有机溶剂对酶稳定性的影响:加入甲醇、乙醇、异丙醇和丙酮,使有机溶剂终浓度为50%(v/v),置于37℃孵育2h,在最适反应条件下以橄榄油聚乙烯醇乳化液为底物测定酶活力,所有实验重复三次。有机溶剂对MAS1及其突变体酶活力的影响用相对酶活力表示,以未加入有机溶剂蛋白样品测定的酶活力定为100%。。首先利用乙醇对MAS1及其突变体进行筛选,结果如图1所示,其中R191A(氨基酸序列为SEQ ID NO:2)突变体耐受乙醇能力较好,仍残留75%的活力,野生型的仅为25%的活力。利用不同溶剂对R191A进行酶活力测定,结果如图2所示,R191A突变体对其他有机溶剂也表现出良好的耐受性能。
实施例4酶蛋白在毕赤酵母中的表达制备
将MAS1-R119A基因(核苷酸序列SEQ ID NO:3)克隆到毕赤酵母表达载体pPICZαA载体中,获得pPICZαA-MAS1-R191A表达载体。测序正确后,将载体进行线性化并电转化到毕赤酵母X-33菌种中,利用高浓度Zeocin抗生素进行筛选,获得阳性重组表达菌种,并通过少量验证表达。

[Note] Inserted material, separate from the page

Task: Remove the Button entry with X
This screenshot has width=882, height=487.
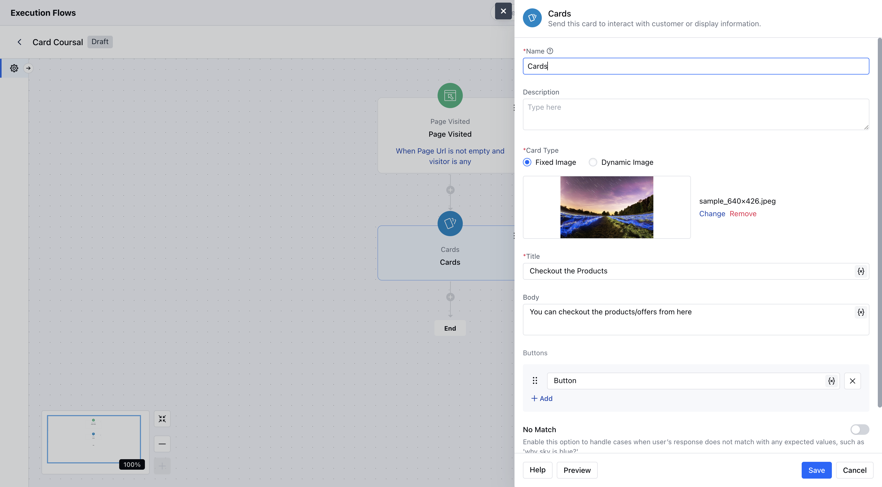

在发酵罐中进行培养发酵重组菌,诱导的表达条件设定为:诱导温度24℃和pH值6.0,并诱导培养8天,发酵的酶活单位超过5000U/mL。发酵过程结束后,离心获得发酵液上清,通过30KDa的膜包浓缩,获得酶制剂。
实施例5风味酯合成中的应用
以己酸与乙醇为底物的酯化反应体系来考察MAS1脂肪酶及MAS1-突变体合成风味酯己酸乙酯的能力。具体反应体系如下:己酸:乙醇摩尔比为1:2,加酶量为60U/mL(反应体系体积),初始加水量为0.5%,45度反应24小时,检测产物及反应物的含量变化,并计算转化率,如图3所示,有机溶剂耐受性增强有效提升合成风味内酯能力,MAS1-突变体24小时后合成己酸乙酯的转化率为96%,而野生型的为67%。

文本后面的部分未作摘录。